チーム・選手から「求められることは」は何か?
現場を見据えて臨床を行う。
臨床で行っていることを現場で応用する。
理学療法士だからこそできるサポートを行っています。
選手が好タイムを出したときは自分事のように嬉しい
ーー仕事のやりがいはなんですか?
選手自身の身体や動きのイメージが実際の動きとマッチングしたとき、最高のパフォーマンスができます。
「思った通りに動ける!」
「コーチに言われた動きができるようになった!」
「長時間走っても痛みがない!」
などの言葉を貰えたとき、選手が自分の身体を思い通りに動かせる感覚を得られたときに自分の役目が果たせたなと感じられます。
(あくまでも選手がしなやかに動ける身体を作ることを役目として考えているので、その後のスキルに関してはストレングスコーチなどにお任せしています。

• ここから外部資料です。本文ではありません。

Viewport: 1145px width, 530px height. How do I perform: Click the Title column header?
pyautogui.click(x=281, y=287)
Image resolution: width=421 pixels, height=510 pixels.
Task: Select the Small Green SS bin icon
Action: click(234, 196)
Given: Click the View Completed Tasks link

)
陸上競技は選手のパフォーマンスが数字として現れるので、勝敗だけでなくタイムなどでパフォーマンスが上がったどうかを確認しやすいです。
サポートした選手が好タイムを出したときは自分事のように嬉しいですね。
数ミリ単位の個人差に頭をフル回転
ーー仕事の中で大変なことはなんですか?
選手が自分の身体を思い通りに動かせる感覚を得るには、セラピストが選手の身体の動きを捉える必要があります。
身体は1人1人違いがあり、運動パターンもみんな同じではありません。
特にアスリートは感覚が鋭いので、ほんの数度、数ミリの違いでパフォーマンスが変わります。

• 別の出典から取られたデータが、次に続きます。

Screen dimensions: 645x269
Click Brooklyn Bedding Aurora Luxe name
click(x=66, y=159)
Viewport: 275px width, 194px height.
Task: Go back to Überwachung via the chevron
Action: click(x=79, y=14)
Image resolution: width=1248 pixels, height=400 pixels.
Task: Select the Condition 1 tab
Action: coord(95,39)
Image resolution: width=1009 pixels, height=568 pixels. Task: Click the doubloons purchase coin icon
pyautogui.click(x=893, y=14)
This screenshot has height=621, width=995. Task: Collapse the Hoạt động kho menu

疾患や筋力の強弱、可動域に合わせるだけではなく各個人の運動パターンに合わせて評価・治療展開するので、毎日頭をフル回転させてます。
何十人も選手や患者さんを診ていると、1日終わったときにはぐったりです
よくするのも悪くするのもトレーナー次第
ーー仕事で失敗したことを教えてください
選手に作成したインソールが合わずに痛みが出てしまったことですね。
このとき私は足の機能だけ診ていて、シューズの形状を考えていませんでした。
そこからシューズの構造をより深く勉強するようになり、選手の足や動きだけでなく、使用するシューズに合わせたインソール作成を心がけるようになりました。
大変なことでも述べましたが、ほんの数度、数ミリの違いでパフォーマンスが変わります。
悪くすることなんて簡単にできてしまうんです。
良くするも悪くするもトレーナー次第です。
その覚悟をもって触れるようにしています。
掛け算で広がるスポーツとの関わり方
ーースポーツ業界で働きたい人へのメッセージをお願いします。
スポーツ業界で働きたい方へ
選手のサポートなのか、トレーニンググッズの制作なのか、インストラクターなのか、はたまたスポーツ系メディアなのか、アプリ開発なのか、どんな形でスポーツに関わりたいですか?
私は半分スポーツ現場でインソール×ランニングシューズ×陸上競技という感じで関わっています。
正直理学療法士だけだったらしんどくてとっくにやめてます(笑
ですが、大好きな陸上競技、ランニングシューズ、インソールという形でスポーツ現場に半分関われているおかげで、頑張っている選手の還元するために臨床を全力で臨めていますし、理学療法士のスキルがスポーツ現場に最大限に活かされています。
自分の好きなこと、楽しいこと、得意なことを是非挙げてみてください
もしまだ見つからなければ、たくさんのことに挑戦してみてください(インターンでもボランティアでも留学でも朝活でも)
それがスポーツ業界に関わるかもしれません
パラレルワークが基本的になってきた現代、スポーツ×〇〇×〇〇でいろんなことができると思います。
スポーツ業界に関わる者として、いつか一緒に仕事ができるのを楽しみにしていますね!